We wrote a README (the traditional "please read this before you touch anything" document that software projects leave at their front door), a full pipeline guide, and a technical reference covering every function in every script. And then we went one step further and turned the whole thing into an installable skill.

A skill, in this context, is Claude's equivalent of a trained specialisation. It is a small package containing the key knowledge and instructions Claude needs to immediately understand a specific topic, rather than having to be explained from scratch each time. Install the skill, and Claude already knows what a PST file is in this context, what the output folders should look like, and which script to reach for when something has gone sideways. It is the difference between handing someone a filing cabinet and saying "good luck" versus sitting with them for an hour and walking them through the system.
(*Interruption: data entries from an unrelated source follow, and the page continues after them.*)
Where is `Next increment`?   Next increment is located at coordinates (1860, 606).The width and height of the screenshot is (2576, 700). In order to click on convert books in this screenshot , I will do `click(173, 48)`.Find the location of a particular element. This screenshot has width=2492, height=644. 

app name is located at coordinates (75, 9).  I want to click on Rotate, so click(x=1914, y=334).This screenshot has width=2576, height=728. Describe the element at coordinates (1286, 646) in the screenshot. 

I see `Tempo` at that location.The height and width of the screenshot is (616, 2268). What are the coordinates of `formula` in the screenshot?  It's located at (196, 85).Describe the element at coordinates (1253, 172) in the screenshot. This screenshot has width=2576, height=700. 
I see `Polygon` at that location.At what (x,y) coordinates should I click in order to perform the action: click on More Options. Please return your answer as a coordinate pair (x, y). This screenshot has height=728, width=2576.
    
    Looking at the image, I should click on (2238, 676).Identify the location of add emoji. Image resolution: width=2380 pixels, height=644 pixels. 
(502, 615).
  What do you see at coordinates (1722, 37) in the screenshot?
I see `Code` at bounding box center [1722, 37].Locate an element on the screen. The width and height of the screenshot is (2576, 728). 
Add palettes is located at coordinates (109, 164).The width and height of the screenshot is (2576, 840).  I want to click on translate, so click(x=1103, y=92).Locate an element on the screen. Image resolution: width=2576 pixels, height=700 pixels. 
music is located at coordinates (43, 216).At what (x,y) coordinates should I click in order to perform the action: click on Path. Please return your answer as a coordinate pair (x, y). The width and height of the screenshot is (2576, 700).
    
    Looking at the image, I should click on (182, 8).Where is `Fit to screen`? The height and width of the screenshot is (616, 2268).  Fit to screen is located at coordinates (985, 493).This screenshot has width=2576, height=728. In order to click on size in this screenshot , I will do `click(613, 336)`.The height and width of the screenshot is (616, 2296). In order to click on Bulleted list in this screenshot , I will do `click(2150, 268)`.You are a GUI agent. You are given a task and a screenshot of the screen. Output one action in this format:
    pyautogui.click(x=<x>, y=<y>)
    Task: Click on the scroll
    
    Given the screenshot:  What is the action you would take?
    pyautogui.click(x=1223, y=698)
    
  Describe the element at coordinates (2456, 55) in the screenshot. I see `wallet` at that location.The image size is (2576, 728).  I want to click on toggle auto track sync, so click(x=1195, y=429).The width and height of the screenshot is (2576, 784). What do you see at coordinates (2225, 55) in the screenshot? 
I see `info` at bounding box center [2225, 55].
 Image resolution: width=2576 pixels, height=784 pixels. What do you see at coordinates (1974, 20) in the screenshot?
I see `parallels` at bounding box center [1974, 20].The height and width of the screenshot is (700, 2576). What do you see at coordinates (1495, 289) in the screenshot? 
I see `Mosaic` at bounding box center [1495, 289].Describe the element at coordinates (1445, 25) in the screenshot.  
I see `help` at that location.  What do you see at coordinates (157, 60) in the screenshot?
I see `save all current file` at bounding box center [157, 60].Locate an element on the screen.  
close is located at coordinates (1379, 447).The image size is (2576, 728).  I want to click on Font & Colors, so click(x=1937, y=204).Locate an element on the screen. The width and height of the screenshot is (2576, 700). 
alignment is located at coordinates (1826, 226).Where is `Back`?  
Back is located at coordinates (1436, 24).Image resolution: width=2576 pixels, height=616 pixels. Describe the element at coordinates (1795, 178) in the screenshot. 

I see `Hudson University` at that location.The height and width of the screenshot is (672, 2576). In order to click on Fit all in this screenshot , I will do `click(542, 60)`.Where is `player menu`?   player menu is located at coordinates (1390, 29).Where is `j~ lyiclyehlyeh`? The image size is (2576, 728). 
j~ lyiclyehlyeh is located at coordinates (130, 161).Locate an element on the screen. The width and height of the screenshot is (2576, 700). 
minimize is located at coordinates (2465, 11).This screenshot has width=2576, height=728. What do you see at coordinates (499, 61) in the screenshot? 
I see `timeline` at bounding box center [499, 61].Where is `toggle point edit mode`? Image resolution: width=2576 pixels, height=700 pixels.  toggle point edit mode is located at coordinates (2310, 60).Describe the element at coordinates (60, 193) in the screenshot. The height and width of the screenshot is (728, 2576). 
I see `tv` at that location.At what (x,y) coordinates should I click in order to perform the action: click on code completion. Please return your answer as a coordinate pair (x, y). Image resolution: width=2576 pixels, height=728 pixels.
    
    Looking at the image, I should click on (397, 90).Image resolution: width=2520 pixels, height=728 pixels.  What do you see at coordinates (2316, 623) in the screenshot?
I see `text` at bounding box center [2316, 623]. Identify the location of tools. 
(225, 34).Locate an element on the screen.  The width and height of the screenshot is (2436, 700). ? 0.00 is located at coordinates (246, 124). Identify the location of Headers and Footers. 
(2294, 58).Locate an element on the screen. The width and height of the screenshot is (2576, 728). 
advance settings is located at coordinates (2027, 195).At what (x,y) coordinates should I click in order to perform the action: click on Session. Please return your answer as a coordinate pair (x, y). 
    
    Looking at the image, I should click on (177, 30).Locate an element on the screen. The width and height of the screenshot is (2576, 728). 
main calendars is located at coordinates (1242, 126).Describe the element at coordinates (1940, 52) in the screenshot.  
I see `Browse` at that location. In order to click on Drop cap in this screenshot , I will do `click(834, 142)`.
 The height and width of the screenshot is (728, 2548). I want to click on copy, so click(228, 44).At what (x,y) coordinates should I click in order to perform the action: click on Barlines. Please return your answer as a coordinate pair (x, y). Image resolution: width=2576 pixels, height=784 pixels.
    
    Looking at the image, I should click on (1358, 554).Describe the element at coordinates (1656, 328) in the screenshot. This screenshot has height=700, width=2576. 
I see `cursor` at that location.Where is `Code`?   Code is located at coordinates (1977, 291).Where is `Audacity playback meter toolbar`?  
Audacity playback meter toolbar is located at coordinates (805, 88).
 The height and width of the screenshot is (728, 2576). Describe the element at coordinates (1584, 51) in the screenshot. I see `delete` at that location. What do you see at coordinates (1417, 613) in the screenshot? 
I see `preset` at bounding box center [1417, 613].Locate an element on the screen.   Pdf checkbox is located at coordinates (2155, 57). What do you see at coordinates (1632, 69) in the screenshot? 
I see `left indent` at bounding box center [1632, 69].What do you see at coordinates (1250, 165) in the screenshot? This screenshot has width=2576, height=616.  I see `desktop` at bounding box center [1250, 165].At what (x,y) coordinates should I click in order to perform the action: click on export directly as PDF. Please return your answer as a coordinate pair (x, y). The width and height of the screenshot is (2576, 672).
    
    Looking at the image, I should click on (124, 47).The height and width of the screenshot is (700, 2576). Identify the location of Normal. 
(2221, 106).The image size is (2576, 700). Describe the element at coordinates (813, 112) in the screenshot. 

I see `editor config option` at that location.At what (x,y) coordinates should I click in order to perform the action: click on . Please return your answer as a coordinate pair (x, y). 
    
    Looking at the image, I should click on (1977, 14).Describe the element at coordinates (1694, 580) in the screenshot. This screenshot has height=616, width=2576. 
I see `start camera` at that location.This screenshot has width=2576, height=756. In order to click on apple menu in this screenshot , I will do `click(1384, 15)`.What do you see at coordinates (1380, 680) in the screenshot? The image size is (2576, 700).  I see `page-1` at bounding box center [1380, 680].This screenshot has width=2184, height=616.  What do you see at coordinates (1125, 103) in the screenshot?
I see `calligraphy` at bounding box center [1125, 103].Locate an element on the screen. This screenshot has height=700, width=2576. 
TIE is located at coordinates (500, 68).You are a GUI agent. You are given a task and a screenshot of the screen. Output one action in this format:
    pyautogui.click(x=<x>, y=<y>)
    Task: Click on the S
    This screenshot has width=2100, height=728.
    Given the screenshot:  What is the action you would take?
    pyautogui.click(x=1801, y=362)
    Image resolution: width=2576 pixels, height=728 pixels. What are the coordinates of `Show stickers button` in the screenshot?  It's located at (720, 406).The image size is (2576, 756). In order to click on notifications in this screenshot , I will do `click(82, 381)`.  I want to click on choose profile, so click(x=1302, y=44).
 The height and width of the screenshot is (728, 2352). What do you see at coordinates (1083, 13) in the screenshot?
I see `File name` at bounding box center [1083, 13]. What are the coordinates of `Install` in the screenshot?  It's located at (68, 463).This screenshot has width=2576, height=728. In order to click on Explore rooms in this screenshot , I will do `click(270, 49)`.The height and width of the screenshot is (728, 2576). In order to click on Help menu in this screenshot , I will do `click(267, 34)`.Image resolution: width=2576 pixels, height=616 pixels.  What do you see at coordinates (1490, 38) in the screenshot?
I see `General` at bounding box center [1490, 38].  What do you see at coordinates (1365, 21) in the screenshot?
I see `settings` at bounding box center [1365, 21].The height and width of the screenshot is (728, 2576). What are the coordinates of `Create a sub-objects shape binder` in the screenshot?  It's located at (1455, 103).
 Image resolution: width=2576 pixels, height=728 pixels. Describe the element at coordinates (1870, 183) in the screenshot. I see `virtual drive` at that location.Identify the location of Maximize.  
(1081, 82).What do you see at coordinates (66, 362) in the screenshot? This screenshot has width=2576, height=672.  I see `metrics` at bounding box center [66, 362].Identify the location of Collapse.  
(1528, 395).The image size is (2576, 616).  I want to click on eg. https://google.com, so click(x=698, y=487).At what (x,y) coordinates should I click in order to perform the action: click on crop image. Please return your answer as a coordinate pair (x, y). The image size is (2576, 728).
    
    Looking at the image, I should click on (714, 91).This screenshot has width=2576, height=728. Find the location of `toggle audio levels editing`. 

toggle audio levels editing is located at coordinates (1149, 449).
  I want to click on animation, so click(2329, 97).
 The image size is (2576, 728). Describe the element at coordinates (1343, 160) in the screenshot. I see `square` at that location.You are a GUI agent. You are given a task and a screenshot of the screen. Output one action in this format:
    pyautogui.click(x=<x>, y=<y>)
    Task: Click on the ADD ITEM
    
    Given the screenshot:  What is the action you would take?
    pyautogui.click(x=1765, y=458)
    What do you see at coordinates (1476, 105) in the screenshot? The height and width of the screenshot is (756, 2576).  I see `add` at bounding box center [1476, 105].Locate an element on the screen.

The future self who picks this up in six months will be grateful. The future self always is, when past self has done the filing properly.

One More Thing

Right at the end, we pulled out all the email attachments, raw and unredacted, and sorted them into folders by sender. Six thousand, six hundred and ninety-six files. Images, spreadsheets, PDFs, old Word documents in formats that date back to an era when "save as" had fewer options. All organised, all labelled with the email sequence number and the date, all sitting neatly in their respective folders.

How Long Would This Have Taken the Old Way?

This is the question people always want answered, and the honest answer is: longer than you have.

A SAR must be completed within one calendar month. That is the legal requirement, and it does not move. Two thousand, eight hundred and fifty emails at a conservative ten minutes each to open, read, search, redact, double-check and close is just under 475 hours of skilled staff time. The better part of twelve weeks, full-time, for one person. Fitted around everything else HR has to do, in calendar terms it would blow past the deadline without breaking a sweat, and bring a formal compliance failure with it.

Then there are the attachments. Six thousand, six hundred and ninety-six files to locate, review, and sort by hand. At even two minutes each, that is another 220 hours. Add the time spent writing the processing report, chasing down inconsistencies in the numbers, and organising the final output into something a solicitor can work with, and you are comfortably north of 700 hours of professional time.

The pipeline processed the same archive in a matter of hours, across several sessions of setup, checking, and refinement. The whole thing came in at roughly the cost of one month's Claude subscription, my wage and a whole box of Yorkshire Tea.

Seven hundred hours of skilled staff time, a legal deadline that does not negotiate, and a compliance risk that very much does have a price: all of it handled for approximately what you would spend on a single Adobe Acrobat licence renewal. The maths is not subtle.

What We Actually Learned

Automation does not remove the need for judgement. It removes the need to apply that judgement to the same problem six thousand times. You still have to decide what a redaction means. You still have to check the edge cases. You still have to read the output with human eyes and ask whether it makes sense.

The Adobe subscription hopefully gets cancelled at some point. But instead of spending that money on repetitive manual work, you spend a fraction of it once, building something that does the repetitive part for you, and then you spend the rest on people doing the things that actually require a person.

That feels like progress. And it was considerably kinder on everyone's wrists.

Total emails processed: 2,850. Total attachments extracted: 6,696. Cups of tea consumed during the project: untracked, but the estimate is substantial.